#### [TASK]
From the entries that follow, copy every line with the word "Reply".

++++++++++

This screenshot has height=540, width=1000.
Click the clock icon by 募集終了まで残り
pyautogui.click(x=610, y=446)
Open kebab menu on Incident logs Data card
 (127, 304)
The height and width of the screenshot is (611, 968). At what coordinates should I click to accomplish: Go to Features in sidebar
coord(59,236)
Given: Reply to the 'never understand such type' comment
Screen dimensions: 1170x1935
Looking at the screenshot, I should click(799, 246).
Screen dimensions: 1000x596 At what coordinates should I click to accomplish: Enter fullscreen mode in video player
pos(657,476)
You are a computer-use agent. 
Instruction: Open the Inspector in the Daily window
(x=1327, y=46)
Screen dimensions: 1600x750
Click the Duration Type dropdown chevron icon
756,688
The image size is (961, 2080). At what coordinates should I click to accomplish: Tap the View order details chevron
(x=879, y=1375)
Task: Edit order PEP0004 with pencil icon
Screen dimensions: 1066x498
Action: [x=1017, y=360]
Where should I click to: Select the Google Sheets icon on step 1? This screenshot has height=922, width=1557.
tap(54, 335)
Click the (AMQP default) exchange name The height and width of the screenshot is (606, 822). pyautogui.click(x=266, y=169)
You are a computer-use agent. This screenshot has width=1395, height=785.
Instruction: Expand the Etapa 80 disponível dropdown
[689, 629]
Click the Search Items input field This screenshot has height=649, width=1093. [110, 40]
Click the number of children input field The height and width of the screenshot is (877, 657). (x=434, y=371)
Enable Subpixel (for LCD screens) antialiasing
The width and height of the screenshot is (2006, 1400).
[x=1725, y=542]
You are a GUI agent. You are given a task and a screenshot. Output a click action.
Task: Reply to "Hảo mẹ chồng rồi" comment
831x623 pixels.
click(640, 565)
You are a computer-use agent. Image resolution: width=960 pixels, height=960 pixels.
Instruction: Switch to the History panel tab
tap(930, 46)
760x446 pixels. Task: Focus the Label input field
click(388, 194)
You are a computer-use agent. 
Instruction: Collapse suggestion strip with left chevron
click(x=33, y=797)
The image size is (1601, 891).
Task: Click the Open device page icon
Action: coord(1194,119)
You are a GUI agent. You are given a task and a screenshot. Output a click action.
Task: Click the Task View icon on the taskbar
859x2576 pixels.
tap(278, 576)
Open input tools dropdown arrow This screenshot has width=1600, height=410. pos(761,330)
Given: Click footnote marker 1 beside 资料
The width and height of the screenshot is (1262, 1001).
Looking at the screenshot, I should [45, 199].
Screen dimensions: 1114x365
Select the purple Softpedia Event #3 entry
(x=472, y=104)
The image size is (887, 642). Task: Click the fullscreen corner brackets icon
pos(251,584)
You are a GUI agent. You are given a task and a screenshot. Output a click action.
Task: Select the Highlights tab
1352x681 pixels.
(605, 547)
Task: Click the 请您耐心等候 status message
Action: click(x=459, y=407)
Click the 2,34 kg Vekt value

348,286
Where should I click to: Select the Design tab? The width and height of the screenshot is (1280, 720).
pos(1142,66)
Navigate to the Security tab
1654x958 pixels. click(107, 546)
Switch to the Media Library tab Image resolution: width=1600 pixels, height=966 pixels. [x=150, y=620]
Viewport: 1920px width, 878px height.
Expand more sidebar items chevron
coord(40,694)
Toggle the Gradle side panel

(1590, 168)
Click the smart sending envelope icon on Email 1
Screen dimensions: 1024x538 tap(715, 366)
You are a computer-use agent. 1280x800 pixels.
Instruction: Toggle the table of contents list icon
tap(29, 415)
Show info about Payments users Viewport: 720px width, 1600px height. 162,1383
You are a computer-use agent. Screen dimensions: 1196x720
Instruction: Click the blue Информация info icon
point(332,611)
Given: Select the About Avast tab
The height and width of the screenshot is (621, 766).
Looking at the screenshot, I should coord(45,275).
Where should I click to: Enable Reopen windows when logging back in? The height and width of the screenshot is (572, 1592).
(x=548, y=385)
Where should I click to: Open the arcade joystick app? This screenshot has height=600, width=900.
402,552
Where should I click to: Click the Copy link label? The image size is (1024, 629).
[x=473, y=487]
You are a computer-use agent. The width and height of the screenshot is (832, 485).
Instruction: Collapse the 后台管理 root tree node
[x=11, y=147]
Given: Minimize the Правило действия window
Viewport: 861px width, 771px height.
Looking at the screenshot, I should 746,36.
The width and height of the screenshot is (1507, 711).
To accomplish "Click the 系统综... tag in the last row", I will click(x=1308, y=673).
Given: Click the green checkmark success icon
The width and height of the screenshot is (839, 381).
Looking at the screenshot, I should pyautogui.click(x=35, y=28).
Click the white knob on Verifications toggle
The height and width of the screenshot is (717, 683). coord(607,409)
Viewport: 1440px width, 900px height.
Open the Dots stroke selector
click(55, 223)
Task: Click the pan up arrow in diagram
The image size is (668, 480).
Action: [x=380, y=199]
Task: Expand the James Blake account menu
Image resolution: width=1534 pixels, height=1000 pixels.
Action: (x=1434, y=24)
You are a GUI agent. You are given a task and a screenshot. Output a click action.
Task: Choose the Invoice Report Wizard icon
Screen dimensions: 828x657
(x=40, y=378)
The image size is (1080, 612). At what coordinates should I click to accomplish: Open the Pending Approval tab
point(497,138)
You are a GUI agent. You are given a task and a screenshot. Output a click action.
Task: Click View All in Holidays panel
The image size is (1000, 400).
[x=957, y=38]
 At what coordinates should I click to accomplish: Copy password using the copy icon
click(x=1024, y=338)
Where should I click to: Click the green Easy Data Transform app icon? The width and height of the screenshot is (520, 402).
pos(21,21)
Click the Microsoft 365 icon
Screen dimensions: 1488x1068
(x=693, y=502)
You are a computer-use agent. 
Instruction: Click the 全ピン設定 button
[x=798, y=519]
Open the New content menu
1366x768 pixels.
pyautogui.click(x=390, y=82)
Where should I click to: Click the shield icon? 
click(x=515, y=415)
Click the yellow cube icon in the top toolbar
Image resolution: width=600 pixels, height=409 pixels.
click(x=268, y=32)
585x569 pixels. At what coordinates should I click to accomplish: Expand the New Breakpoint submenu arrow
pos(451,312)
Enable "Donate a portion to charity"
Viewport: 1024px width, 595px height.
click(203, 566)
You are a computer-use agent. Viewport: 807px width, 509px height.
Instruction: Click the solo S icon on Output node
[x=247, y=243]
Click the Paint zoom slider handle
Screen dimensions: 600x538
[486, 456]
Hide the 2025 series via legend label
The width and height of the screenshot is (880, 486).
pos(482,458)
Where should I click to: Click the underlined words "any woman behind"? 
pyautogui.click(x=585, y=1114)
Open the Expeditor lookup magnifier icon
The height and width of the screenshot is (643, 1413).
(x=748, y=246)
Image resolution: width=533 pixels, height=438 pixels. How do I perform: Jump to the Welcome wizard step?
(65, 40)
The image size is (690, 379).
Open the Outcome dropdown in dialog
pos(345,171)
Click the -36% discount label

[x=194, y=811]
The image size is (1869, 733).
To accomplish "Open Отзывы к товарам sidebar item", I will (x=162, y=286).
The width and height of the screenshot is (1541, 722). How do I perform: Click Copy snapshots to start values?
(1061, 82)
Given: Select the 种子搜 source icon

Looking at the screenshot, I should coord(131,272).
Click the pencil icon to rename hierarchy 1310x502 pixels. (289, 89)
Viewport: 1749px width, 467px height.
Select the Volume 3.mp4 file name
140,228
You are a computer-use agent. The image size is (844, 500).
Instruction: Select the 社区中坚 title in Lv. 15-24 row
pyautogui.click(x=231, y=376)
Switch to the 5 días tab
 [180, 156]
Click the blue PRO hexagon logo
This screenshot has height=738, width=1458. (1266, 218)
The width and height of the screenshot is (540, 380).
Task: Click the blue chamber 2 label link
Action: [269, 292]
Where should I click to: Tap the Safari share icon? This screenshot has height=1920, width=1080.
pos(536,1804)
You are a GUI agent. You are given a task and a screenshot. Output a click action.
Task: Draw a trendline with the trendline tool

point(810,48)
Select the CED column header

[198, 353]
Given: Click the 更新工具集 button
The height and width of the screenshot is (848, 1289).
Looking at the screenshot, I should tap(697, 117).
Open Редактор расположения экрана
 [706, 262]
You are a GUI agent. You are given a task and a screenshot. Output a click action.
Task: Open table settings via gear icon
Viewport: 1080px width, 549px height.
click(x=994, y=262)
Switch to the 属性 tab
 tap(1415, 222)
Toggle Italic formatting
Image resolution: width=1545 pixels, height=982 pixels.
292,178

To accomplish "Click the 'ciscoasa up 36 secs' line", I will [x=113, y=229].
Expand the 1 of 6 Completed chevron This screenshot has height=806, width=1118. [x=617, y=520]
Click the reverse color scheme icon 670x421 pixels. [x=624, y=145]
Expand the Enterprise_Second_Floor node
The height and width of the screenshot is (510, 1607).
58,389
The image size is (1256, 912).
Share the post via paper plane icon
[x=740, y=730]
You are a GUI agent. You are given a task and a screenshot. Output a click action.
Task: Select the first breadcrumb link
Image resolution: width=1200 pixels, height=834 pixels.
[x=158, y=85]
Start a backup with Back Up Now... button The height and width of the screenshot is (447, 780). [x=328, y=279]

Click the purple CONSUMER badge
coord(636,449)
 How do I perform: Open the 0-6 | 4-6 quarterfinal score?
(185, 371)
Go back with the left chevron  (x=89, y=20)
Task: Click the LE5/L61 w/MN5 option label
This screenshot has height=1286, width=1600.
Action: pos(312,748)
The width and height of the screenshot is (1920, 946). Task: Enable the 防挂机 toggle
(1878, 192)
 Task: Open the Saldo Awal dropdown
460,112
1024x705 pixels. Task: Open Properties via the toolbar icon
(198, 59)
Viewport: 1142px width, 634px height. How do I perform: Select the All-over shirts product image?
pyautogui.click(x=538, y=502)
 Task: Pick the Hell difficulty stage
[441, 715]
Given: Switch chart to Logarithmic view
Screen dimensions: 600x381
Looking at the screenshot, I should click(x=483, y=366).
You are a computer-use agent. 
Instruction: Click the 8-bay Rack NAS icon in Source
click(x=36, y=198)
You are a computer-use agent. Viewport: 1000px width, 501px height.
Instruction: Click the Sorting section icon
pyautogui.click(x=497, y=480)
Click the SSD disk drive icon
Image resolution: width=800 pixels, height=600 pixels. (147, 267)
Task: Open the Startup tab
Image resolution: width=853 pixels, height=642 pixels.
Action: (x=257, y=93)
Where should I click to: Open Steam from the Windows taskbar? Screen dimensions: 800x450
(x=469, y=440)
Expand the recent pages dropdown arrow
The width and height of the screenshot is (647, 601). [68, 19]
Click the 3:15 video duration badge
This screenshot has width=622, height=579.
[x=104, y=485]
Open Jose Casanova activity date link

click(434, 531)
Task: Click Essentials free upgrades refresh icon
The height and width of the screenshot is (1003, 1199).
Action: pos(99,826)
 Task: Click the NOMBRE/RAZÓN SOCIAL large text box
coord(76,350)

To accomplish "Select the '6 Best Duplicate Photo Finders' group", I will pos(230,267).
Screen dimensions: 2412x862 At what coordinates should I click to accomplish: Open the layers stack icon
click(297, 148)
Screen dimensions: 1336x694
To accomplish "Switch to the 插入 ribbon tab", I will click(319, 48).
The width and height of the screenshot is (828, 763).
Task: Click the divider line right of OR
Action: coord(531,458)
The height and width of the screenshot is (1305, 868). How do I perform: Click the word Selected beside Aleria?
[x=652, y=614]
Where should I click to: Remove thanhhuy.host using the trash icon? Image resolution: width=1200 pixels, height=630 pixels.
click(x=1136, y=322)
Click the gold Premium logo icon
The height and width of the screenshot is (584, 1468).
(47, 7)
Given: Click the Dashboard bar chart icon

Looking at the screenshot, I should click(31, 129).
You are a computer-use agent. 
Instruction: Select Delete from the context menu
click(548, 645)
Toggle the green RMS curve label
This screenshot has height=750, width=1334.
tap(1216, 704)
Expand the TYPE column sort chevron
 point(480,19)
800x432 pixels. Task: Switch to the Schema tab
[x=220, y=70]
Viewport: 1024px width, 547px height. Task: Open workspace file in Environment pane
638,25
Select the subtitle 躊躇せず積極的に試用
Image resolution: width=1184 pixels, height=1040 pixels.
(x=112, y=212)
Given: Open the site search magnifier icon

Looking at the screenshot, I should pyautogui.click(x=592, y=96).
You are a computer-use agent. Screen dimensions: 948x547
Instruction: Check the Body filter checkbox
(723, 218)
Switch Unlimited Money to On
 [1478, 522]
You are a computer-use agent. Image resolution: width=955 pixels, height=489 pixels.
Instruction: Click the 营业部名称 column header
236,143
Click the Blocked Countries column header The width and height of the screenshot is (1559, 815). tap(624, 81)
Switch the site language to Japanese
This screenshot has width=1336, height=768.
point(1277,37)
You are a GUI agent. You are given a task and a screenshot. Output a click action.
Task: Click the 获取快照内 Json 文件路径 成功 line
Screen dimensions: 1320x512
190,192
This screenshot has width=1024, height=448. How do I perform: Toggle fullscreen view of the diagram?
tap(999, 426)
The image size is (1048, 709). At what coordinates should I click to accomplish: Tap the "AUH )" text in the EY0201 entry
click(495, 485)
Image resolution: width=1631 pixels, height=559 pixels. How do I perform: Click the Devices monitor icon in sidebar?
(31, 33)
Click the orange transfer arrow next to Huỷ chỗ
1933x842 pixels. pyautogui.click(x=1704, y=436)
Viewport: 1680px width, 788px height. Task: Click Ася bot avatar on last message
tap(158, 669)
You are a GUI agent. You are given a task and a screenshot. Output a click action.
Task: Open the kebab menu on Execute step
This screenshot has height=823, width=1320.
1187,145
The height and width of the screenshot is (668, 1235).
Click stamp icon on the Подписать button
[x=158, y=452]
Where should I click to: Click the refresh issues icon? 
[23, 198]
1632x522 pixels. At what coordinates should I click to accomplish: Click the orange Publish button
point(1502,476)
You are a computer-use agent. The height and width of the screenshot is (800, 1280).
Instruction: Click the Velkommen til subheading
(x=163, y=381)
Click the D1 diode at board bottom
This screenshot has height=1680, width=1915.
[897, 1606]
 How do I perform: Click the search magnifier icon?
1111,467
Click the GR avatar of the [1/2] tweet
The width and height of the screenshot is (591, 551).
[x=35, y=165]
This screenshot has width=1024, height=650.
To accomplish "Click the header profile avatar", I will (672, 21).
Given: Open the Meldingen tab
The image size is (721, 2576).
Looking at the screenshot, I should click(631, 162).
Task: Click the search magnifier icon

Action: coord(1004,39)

++++++++++

#### [RESULT OF THE TASK]
Given: Reply to the 'never understand such type' comment
Task: Reply to "Hảo mẹ chồng rồi" comment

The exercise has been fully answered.